Зная моего друга, я понял, каким жарким пламенем он объят. Мы долго бродили по ленинградским улицам, обсуждая сложившуюся ситуацию. Правильный я дал ему совет или нет, сам до сих пор не знаю. Может быть, кто‑либо и осудит меня. Вот что я ответил: «Кирилл, пожалуй, лучше будет, если ты не бросишь свою семью. У тебя маленький сын, у той женщины есть муж и тоже маленькая дочка, смотри, сколько будет страдающих. Твоя любовь тайная, пусть она тайной и останется». Я дал такой совет и потому, что незадолго до этого разговора, покупая в Москве на Центральном рынке грибы (торговый день уже подходил к концу), я увидел женщину, стоявшую не внутри рынка, а за прилавком вне его, возле нее лежала кучка грибов, а рядом, на этом же прилавке, лежал на спине с открытыми глазами мальчик лет восьми — девяти. Я спросил женщину: «Что, мальчик очень устал?» Она ответила: «Нет, он больной, у него разошлись отец с матерью, он помешался. Теперь он все со мной, с бабушкой». И я унес с рынка не только грибы, но и это тяжелое впечатление.

В разговоре с Кириллом я не упомянул об этом событии, но оно сидело в моей голове. И Кирилл согласился со мной. Я не могу сказать, что мой друг очень мучился сложившейся ситуацией, конечно, он понимал ее греховность, но по сияющим его глазам, когда он упоминал о своей возлюбленной, я понимал, что его любовь была настоящей, той, что называется божественной.

Она умерла раньше его. Умышленно не называю имени, так как, возможно, живы ее близкие.

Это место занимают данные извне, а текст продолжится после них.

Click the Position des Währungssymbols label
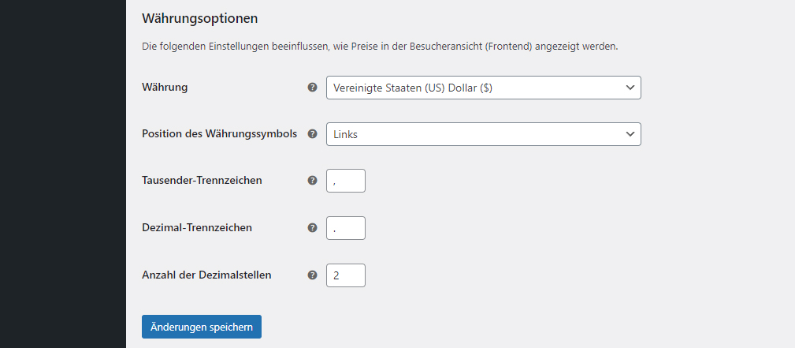 coord(220,133)
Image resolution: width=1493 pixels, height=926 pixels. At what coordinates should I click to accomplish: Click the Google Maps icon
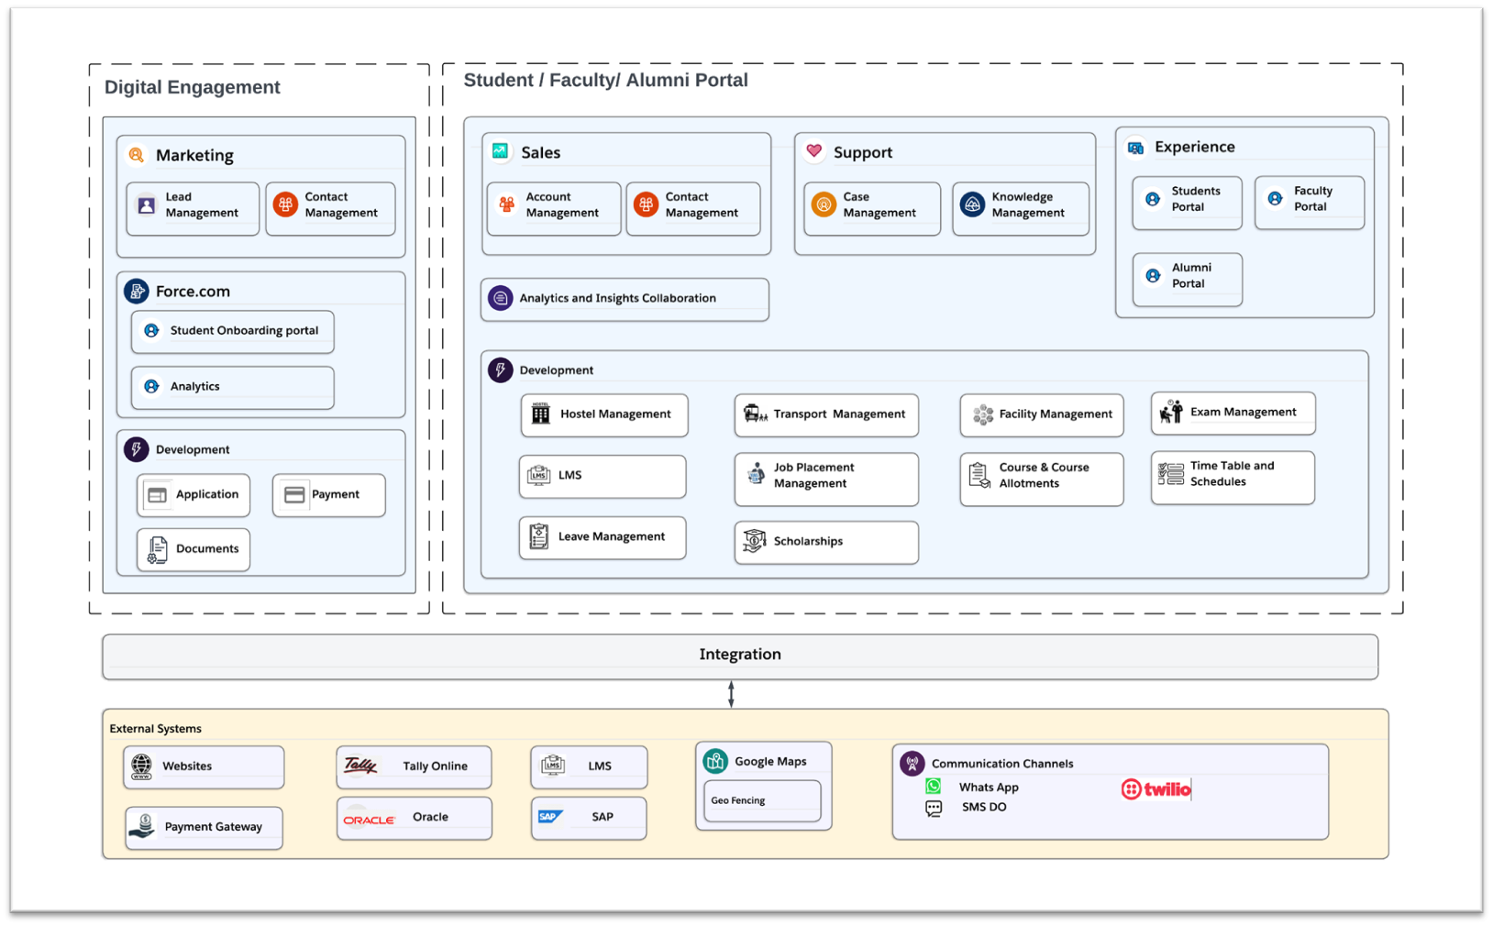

Я уже писал, что мне везло на встречи с хорошими людьми, везло и на друзей. Прежних, с которыми связаны десятилетия, осталось совсем чуть — чуть. Но Кирилл был главным, долгим — долгим другом моей жизни. Скажу, пожалуй, еще об одной его черте: он никогда не жаловался на жизнь, был крайне нетребователен к бытовым благам. В Ленинграде он преподавал в Высшем артиллерийском училище и жил в совершенно невыносимых условиях. В ранние годы советской власти в Артиллерийском переулке был построен дом, я бы назвал его коммунистическим, экспериментальным. Дом был большой, а внутри коридоры с комнатами — клетушками. В каждом коридоре на всех жильцов, на все семейства— одна большая кухня. Дом — муравейник, некое воплощение сна Веры Павловны из романа Чернышевского «Что делать?». Комнатушка, в которой жил Кирилл с семьей, была крохотной, но никогда я не слышал от своего друга жалоб. Нина иногда взрывалась после какой‑нибудь кухонной схватки, переносила свой гнев на Кирилла, а он, не повышая голоса, успокаивающе ей говорил: «Не шуми, не шуми». Он знал, что другие люди живут в еще более скверных условиях— на чердаках, в подвалах, в сараях… И не требовал себе привилегий. Это был человек, которого я никогда не видел злым или даже раздраженным. С ним и в детстве, и в юности, и в старости было как‑то уютно, не суетно, спокойно.